American Honda Motors is 60 years old in 2019. As part of the anniversary celebration, the company commissioned its advertising agency to produce a half-hour film on Tim Mings’ restoration of N600 Serial 1, the very first Honda car sold in the United States.
Mings is perhaps the world’s expert on the 600cc Honda cars that gave the company a foothold in the American passenger car market. His Merciless Mings shop in southern California is the place to go for parts and restoration for Honda N600 and Z600 cars. Mings estimates that about 500 have passed through his hands in the three decades or so since he started wrenching them full time.
It took Mings a year to restore the car, but the film is the culmination of a story that goes back 10 years. Well, actually 52 years.

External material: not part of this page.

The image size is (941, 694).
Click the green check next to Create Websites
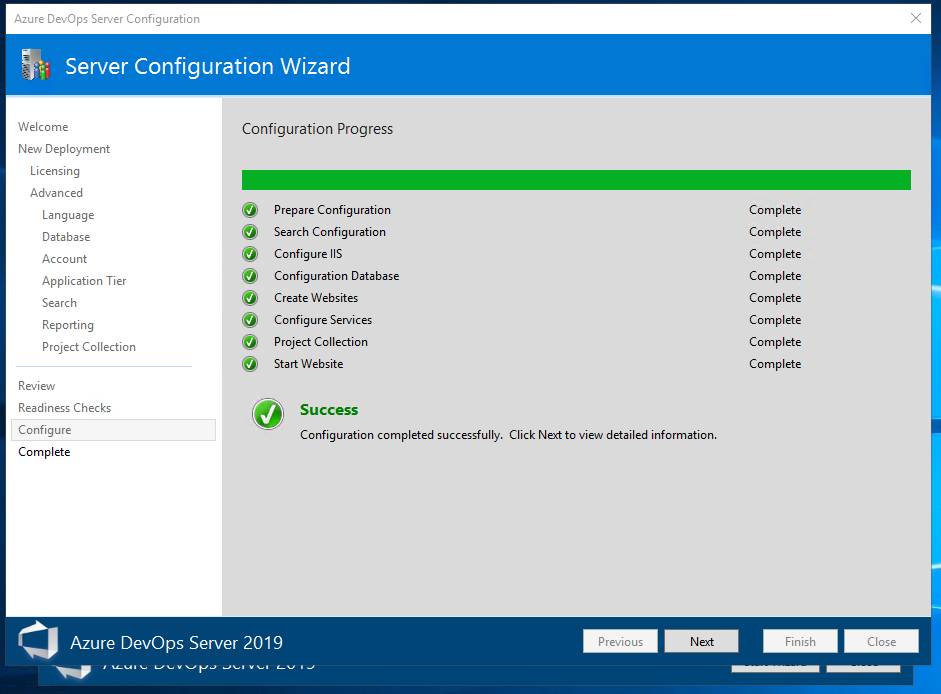250,298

For the first 11 years in this country, Honda sold only motorcycles, although it had started making small Kei-class cars and light trucks for the Japanese domestic market in 1963. The first production cars that Honda sold in the U.S. were the N600 sedan and Z600 coupe, starting in 1969 as ’70 year models. Those tiny, two-cylinder, air-cooled cars laid the foundation for a venture that currently sells about 1.5 million vehicles a year in America.

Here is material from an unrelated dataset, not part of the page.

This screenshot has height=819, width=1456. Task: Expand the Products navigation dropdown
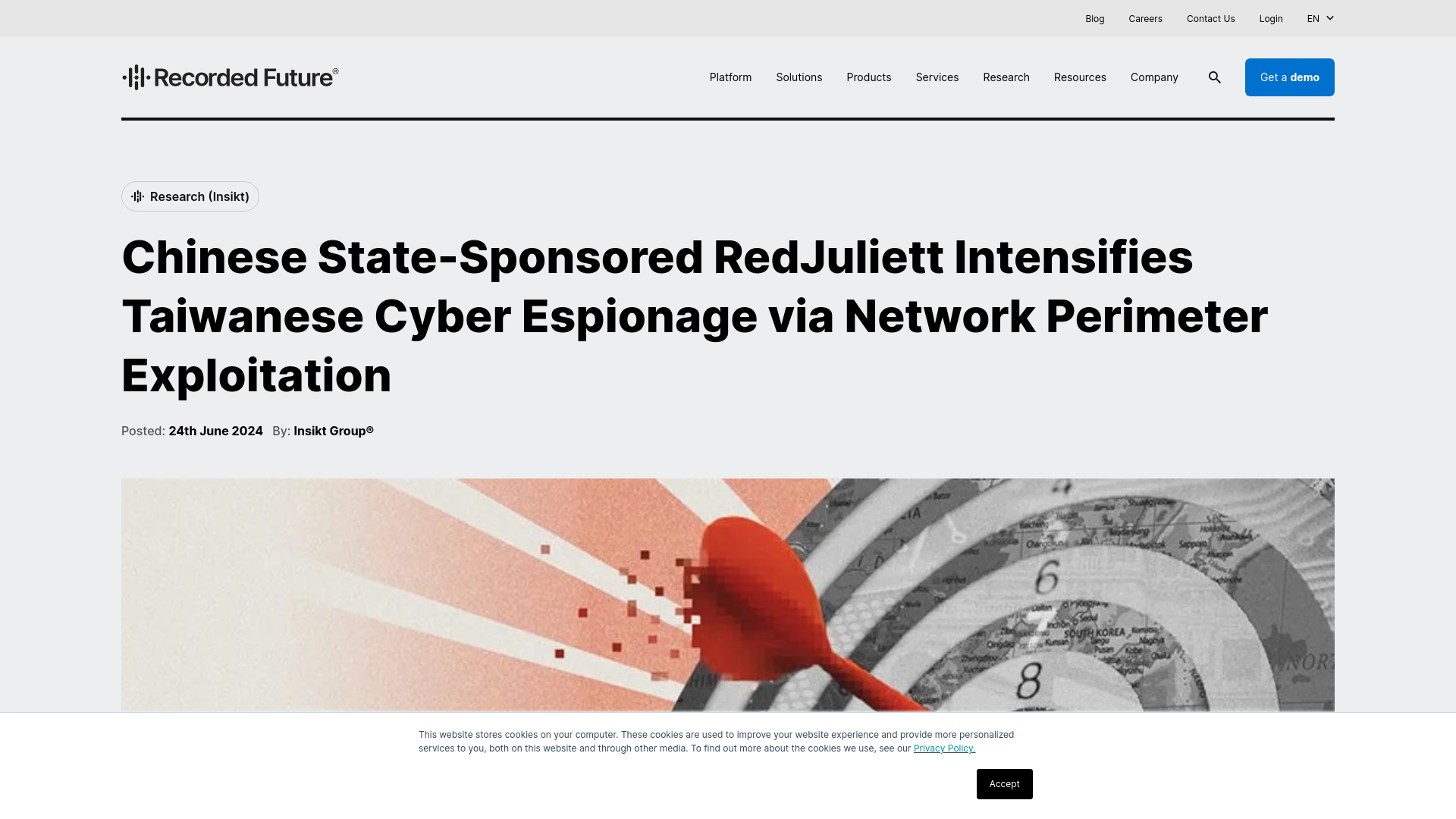point(868,77)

The N600 and Z600 were not the first Honda cars sold in America, however. In 1967, Honda made 50 prototype N600 cars, putting a larger, all-new 600cc engine in the N360 Kei car, and shipped them to America to see if American consumers used to driving big, powerful land yachts would embrace a tiny (10 feet, bumper to bumper) car.
Actually, Americans had already embraced a small, low-powered car. The Volkswagen Beetle on sale in the 1960s had just 44 hp. However, Soichiro Honda was a forward-thinking man, and the N600 was a modern car compared to the Beetle, whose design dated back to the mid-1930s. The little Honda car had front-wheel drive, rack and pinion steering, and front disc brakes. As small as the N600 is, it only weighs about 1200 pounds, so with 46 hp it was also faster than the Bug.
Those 50 N600s were used exclusively for test data collection by factory personnel and one of the things they learned was to reduce power to 36 hp for U.S. models in order to keep the engine intact. Soon, the N600 and Z600 went into full production. By the time American Honda stopped importing the 600-cc models in 1972, when the first-generation Civic went into production, it had sold about 60,000 of them.
Serial 1 is another example of a very special and historic car, in the possession of a knowledgeable owner who had no idea how special it was. Mings already owned one of the prototype cars, #46, but when he bought an old, green N600 at a swap meet, he figured it was just another early model N600. It sat in his shop for three years before he bothered to clean the grime off of the number plate. When he saw that it was #10000001, he realized he had the most historic Honda automobile in America.
Ten years ago, when Honda was celebrating its 50th anniversary in the U.S., a representative visited Mings’ shop about possibly doing some heritage publicity, not knowing what treasure was there. A very short time after Mings showed the Honda rep Serial 1, a high-ranking American Honda official rushed over from Honda’s Torrance, California, headquarters. Discussions ensued, negotiations took place, and Honda eventually took legal possession.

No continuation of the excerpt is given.